Saved entries:
★ ★ ★ ★ ★

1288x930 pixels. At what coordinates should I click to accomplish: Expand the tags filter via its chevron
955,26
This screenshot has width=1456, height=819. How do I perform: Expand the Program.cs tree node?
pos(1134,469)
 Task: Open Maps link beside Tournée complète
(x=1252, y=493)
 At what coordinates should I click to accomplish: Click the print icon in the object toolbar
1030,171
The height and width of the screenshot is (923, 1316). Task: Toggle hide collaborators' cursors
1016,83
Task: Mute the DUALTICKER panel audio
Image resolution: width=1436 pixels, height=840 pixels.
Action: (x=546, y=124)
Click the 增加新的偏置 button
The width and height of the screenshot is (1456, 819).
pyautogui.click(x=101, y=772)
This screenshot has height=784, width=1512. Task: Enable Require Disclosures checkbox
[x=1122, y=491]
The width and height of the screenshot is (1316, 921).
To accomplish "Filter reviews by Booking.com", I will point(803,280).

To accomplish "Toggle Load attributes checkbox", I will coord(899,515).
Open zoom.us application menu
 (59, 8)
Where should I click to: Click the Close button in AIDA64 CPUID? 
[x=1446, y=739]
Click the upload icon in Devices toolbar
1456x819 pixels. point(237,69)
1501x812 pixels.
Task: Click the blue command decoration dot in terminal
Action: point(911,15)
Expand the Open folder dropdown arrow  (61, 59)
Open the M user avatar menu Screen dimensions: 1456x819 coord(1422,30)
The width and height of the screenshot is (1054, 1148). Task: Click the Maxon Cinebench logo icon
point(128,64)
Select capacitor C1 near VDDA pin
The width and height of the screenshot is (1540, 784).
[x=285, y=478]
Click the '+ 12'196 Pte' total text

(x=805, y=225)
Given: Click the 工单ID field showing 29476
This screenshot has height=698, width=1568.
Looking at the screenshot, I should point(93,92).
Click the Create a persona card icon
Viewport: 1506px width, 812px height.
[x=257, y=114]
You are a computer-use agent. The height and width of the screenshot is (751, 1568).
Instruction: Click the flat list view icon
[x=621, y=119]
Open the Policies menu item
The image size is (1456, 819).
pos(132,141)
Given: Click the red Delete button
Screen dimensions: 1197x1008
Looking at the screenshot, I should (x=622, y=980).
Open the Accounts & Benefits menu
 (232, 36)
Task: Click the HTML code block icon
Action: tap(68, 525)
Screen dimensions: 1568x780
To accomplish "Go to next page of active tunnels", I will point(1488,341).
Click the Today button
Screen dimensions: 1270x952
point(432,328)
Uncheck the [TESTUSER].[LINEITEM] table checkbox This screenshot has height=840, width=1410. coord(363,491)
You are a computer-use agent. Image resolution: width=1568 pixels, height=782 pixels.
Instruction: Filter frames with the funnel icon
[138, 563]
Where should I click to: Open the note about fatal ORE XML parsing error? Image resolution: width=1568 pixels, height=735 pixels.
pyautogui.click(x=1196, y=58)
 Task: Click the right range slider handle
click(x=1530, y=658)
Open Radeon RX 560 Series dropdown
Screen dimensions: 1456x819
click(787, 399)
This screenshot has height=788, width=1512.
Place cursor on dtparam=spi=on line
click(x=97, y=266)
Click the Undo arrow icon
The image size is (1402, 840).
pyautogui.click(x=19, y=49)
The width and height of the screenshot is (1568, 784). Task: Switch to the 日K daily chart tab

★ ★ ★ ★ ★

* WORK REQUIRED: Set all the entries above down again exactly.

* TASK SOLUTION:
1288x930 pixels. At what coordinates should I click to accomplish: Expand the tags filter via its chevron
955,26
This screenshot has width=1456, height=819. How do I perform: Expand the Program.cs tree node?
pos(1134,469)
 Task: Open Maps link beside Tournée complète
(x=1252, y=493)
 At what coordinates should I click to accomplish: Click the print icon in the object toolbar
1030,171
The height and width of the screenshot is (923, 1316). Task: Toggle hide collaborators' cursors
1016,83
Task: Mute the DUALTICKER panel audio
Image resolution: width=1436 pixels, height=840 pixels.
Action: (x=546, y=124)
Click the 增加新的偏置 button
The width and height of the screenshot is (1456, 819).
pyautogui.click(x=101, y=772)
This screenshot has height=784, width=1512. Task: Enable Require Disclosures checkbox
[x=1122, y=491]
The width and height of the screenshot is (1316, 921).
To accomplish "Filter reviews by Booking.com", I will point(803,280).

To accomplish "Toggle Load attributes checkbox", I will coord(899,515).
Open zoom.us application menu
 (59, 8)
Where should I click to: Click the Close button in AIDA64 CPUID? 
[x=1446, y=739]
Click the upload icon in Devices toolbar
1456x819 pixels. point(237,69)
1501x812 pixels.
Task: Click the blue command decoration dot in terminal
Action: point(911,15)
Expand the Open folder dropdown arrow  (61, 59)
Open the M user avatar menu Screen dimensions: 1456x819 coord(1422,30)
The width and height of the screenshot is (1054, 1148). Task: Click the Maxon Cinebench logo icon
point(128,64)
Select capacitor C1 near VDDA pin
The width and height of the screenshot is (1540, 784).
[x=285, y=478]
Click the '+ 12'196 Pte' total text

(x=805, y=225)
Given: Click the 工单ID field showing 29476
This screenshot has height=698, width=1568.
Looking at the screenshot, I should point(93,92).
Click the Create a persona card icon
Viewport: 1506px width, 812px height.
[x=257, y=114]
You are a computer-use agent. The height and width of the screenshot is (751, 1568).
Instruction: Click the flat list view icon
[x=621, y=119]
Open the Policies menu item
The image size is (1456, 819).
pos(132,141)
Given: Click the red Delete button
Screen dimensions: 1197x1008
Looking at the screenshot, I should (x=622, y=980).
Open the Accounts & Benefits menu
 (232, 36)
Task: Click the HTML code block icon
Action: tap(68, 525)
Screen dimensions: 1568x780
To accomplish "Go to next page of active tunnels", I will point(1488,341).
Click the Today button
Screen dimensions: 1270x952
point(432,328)
Uncheck the [TESTUSER].[LINEITEM] table checkbox This screenshot has height=840, width=1410. coord(363,491)
You are a computer-use agent. Image resolution: width=1568 pixels, height=782 pixels.
Instruction: Filter frames with the funnel icon
[138, 563]
Where should I click to: Open the note about fatal ORE XML parsing error? Image resolution: width=1568 pixels, height=735 pixels.
pyautogui.click(x=1196, y=58)
 Task: Click the right range slider handle
click(x=1530, y=658)
Open Radeon RX 560 Series dropdown
Screen dimensions: 1456x819
click(787, 399)
This screenshot has height=788, width=1512.
Place cursor on dtparam=spi=on line
click(x=97, y=266)
Click the Undo arrow icon
The image size is (1402, 840).
pyautogui.click(x=19, y=49)
The width and height of the screenshot is (1568, 784). Task: Switch to the 日K daily chart tab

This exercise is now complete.